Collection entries

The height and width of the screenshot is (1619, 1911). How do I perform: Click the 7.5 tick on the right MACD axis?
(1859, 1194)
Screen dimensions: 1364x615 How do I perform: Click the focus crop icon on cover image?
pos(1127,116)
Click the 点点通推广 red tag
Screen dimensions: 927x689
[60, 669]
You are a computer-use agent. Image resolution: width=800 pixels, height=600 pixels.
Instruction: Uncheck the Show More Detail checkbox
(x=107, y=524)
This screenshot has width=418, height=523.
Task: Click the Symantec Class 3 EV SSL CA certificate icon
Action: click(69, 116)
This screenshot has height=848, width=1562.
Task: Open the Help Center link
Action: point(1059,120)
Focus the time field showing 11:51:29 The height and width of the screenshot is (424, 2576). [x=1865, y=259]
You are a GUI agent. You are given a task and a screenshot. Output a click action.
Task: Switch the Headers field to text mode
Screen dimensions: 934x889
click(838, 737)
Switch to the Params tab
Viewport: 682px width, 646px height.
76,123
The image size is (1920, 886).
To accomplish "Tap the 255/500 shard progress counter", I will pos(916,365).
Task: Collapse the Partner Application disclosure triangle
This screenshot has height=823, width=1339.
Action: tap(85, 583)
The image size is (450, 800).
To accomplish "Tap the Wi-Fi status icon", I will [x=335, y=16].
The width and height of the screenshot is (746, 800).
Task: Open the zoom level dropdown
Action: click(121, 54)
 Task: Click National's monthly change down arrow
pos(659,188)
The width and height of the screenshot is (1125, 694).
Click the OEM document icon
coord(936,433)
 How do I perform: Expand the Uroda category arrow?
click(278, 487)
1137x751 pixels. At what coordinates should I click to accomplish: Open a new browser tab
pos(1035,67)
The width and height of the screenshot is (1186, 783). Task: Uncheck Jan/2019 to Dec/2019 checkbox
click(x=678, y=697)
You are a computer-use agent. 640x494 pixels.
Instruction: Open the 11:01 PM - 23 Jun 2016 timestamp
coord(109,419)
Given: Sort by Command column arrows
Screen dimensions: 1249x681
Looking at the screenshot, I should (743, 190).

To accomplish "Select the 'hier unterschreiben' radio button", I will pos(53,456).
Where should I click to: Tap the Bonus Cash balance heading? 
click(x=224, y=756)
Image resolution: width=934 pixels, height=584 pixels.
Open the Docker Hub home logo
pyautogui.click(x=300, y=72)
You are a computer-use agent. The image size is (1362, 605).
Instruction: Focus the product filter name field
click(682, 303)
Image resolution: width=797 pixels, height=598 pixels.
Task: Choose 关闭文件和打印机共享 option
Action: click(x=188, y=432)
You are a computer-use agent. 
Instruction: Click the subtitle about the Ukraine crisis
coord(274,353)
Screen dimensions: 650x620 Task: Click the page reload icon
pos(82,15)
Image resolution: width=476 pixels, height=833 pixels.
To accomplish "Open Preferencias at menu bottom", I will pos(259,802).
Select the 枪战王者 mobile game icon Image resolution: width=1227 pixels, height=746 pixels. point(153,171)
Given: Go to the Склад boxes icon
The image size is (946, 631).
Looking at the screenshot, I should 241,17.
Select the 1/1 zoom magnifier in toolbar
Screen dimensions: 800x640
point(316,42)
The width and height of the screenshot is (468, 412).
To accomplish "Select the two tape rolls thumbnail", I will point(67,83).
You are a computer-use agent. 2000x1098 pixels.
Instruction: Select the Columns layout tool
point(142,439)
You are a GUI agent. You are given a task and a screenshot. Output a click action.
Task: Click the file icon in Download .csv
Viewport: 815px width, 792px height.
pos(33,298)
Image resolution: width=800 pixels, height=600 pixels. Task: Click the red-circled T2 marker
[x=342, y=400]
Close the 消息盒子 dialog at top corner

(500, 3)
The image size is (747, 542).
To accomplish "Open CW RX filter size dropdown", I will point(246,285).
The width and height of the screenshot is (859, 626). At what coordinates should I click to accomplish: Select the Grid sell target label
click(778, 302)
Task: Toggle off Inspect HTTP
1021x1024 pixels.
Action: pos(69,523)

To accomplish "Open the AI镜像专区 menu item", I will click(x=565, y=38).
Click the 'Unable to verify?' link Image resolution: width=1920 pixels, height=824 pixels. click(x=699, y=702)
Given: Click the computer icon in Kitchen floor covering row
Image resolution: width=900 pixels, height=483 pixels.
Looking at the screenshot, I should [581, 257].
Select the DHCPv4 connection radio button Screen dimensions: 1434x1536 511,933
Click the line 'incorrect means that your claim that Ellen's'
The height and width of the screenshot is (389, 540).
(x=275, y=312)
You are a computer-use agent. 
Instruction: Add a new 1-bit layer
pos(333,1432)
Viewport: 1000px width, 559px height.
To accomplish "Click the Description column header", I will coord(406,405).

### YOUR TASK
Line by line, retype the records with no changes.

### RESULT FOR THIS EXERCISE
The height and width of the screenshot is (1619, 1911). How do I perform: Click the 7.5 tick on the right MACD axis?
(1859, 1194)
Screen dimensions: 1364x615 How do I perform: Click the focus crop icon on cover image?
pos(1127,116)
Click the 点点通推广 red tag
Screen dimensions: 927x689
[60, 669]
You are a computer-use agent. Image resolution: width=800 pixels, height=600 pixels.
Instruction: Uncheck the Show More Detail checkbox
(x=107, y=524)
This screenshot has width=418, height=523.
Task: Click the Symantec Class 3 EV SSL CA certificate icon
Action: click(69, 116)
This screenshot has height=848, width=1562.
Task: Open the Help Center link
Action: point(1059,120)
Focus the time field showing 11:51:29 The height and width of the screenshot is (424, 2576). [x=1865, y=259]
You are a GUI agent. You are given a task and a screenshot. Output a click action.
Task: Switch the Headers field to text mode
Screen dimensions: 934x889
click(838, 737)
Switch to the Params tab
Viewport: 682px width, 646px height.
76,123
The image size is (1920, 886).
To accomplish "Tap the 255/500 shard progress counter", I will pos(916,365).
Task: Collapse the Partner Application disclosure triangle
This screenshot has height=823, width=1339.
Action: tap(85, 583)
The image size is (450, 800).
To accomplish "Tap the Wi-Fi status icon", I will [x=335, y=16].
The width and height of the screenshot is (746, 800).
Task: Open the zoom level dropdown
Action: click(121, 54)
 Task: Click National's monthly change down arrow
pos(659,188)
The width and height of the screenshot is (1125, 694).
Click the OEM document icon
coord(936,433)
 How do I perform: Expand the Uroda category arrow?
click(278, 487)
1137x751 pixels. At what coordinates should I click to accomplish: Open a new browser tab
pos(1035,67)
The width and height of the screenshot is (1186, 783). Task: Uncheck Jan/2019 to Dec/2019 checkbox
click(x=678, y=697)
You are a computer-use agent. 640x494 pixels.
Instruction: Open the 11:01 PM - 23 Jun 2016 timestamp
coord(109,419)
Given: Sort by Command column arrows
Screen dimensions: 1249x681
Looking at the screenshot, I should (743, 190).

To accomplish "Select the 'hier unterschreiben' radio button", I will pos(53,456).
Where should I click to: Tap the Bonus Cash balance heading? 
click(x=224, y=756)
Image resolution: width=934 pixels, height=584 pixels.
Open the Docker Hub home logo
pyautogui.click(x=300, y=72)
You are a computer-use agent. The image size is (1362, 605).
Instruction: Focus the product filter name field
click(682, 303)
Image resolution: width=797 pixels, height=598 pixels.
Task: Choose 关闭文件和打印机共享 option
Action: click(x=188, y=432)
You are a computer-use agent. 
Instruction: Click the subtitle about the Ukraine crisis
coord(274,353)
Screen dimensions: 650x620 Task: Click the page reload icon
pos(82,15)
Image resolution: width=476 pixels, height=833 pixels.
To accomplish "Open Preferencias at menu bottom", I will pos(259,802).
Select the 枪战王者 mobile game icon Image resolution: width=1227 pixels, height=746 pixels. point(153,171)
Given: Go to the Склад boxes icon
The image size is (946, 631).
Looking at the screenshot, I should 241,17.
Select the 1/1 zoom magnifier in toolbar
Screen dimensions: 800x640
point(316,42)
The width and height of the screenshot is (468, 412).
To accomplish "Select the two tape rolls thumbnail", I will point(67,83).
You are a computer-use agent. 2000x1098 pixels.
Instruction: Select the Columns layout tool
point(142,439)
You are a GUI agent. You are given a task and a screenshot. Output a click action.
Task: Click the file icon in Download .csv
Viewport: 815px width, 792px height.
pos(33,298)
Image resolution: width=800 pixels, height=600 pixels. Task: Click the red-circled T2 marker
[x=342, y=400]
Close the 消息盒子 dialog at top corner

(500, 3)
The image size is (747, 542).
To accomplish "Open CW RX filter size dropdown", I will point(246,285).
The width and height of the screenshot is (859, 626). At what coordinates should I click to accomplish: Select the Grid sell target label
click(778, 302)
Task: Toggle off Inspect HTTP
1021x1024 pixels.
Action: pos(69,523)

To accomplish "Open the AI镜像专区 menu item", I will click(x=565, y=38).
Click the 'Unable to verify?' link Image resolution: width=1920 pixels, height=824 pixels. click(x=699, y=702)
Given: Click the computer icon in Kitchen floor covering row
Image resolution: width=900 pixels, height=483 pixels.
Looking at the screenshot, I should [581, 257].
Select the DHCPv4 connection radio button Screen dimensions: 1434x1536 511,933
Click the line 'incorrect means that your claim that Ellen's'
The height and width of the screenshot is (389, 540).
(x=275, y=312)
You are a computer-use agent. 
Instruction: Add a new 1-bit layer
pos(333,1432)
Viewport: 1000px width, 559px height.
To accomplish "Click the Description column header", I will coord(406,405).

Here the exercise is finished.